It is apparent, therefore, that what the landowners are asking for at this second time round is
not something new but a continuation of half-century struggle for what they believe to be
their just due. Irregular and ad hoc compensations over the pre-Compact periods and a
Compact agreement that failed to remedy their grievances and address compensation issues
have once again impelled them to renew the call and raise their voices for a fair and adequate
arrangement. As there does not seem to be any other alternative open to them, their voices
will continue to ring throughout the corridors of the RMI and U.S. as long as the injustices
remain unremedied.
This article is presented in the following order.
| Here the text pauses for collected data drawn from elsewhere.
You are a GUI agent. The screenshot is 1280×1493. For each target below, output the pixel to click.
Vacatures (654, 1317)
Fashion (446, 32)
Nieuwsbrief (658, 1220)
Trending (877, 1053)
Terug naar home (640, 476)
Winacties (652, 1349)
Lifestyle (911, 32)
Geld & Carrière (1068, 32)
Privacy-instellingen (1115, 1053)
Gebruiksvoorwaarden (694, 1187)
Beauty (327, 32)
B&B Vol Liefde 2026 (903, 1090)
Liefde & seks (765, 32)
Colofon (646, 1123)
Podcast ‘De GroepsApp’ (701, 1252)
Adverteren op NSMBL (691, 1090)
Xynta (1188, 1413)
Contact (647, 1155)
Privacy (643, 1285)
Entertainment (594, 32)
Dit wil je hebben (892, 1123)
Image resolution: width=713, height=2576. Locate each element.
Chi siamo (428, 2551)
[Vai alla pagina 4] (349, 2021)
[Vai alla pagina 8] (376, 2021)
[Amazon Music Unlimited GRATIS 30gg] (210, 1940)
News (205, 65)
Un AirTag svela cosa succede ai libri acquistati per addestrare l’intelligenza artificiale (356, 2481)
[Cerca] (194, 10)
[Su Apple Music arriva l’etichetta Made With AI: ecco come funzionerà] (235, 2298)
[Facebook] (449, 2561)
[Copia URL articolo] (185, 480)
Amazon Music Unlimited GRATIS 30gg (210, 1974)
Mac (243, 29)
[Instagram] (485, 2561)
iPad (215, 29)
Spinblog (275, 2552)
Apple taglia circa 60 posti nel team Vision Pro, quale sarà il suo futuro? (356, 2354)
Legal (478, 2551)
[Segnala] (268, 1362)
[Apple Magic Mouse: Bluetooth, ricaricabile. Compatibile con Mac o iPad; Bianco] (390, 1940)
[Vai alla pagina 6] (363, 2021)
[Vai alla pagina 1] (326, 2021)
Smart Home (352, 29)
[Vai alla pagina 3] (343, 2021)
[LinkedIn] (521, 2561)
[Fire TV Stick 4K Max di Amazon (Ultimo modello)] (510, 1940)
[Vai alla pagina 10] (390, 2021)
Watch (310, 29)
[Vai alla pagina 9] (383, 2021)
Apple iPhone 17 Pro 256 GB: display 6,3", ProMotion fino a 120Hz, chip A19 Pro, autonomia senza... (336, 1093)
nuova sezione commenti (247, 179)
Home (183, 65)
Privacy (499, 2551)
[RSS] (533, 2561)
Section 1 explains the major problems faced
by the Kwajalein land owners and the Marshallese community in Kwajalein Atoll and the
manner in which these problems have been created. Section 2 explains what a fair land rent
is and the fact that such a fair land rent is not being paid at present. The subject is discussed
on the basis of the fundamental rights guaranteed in the constitutions of the United States
and of RMI and on the basis of the standards adopted both internationally and by the U.S.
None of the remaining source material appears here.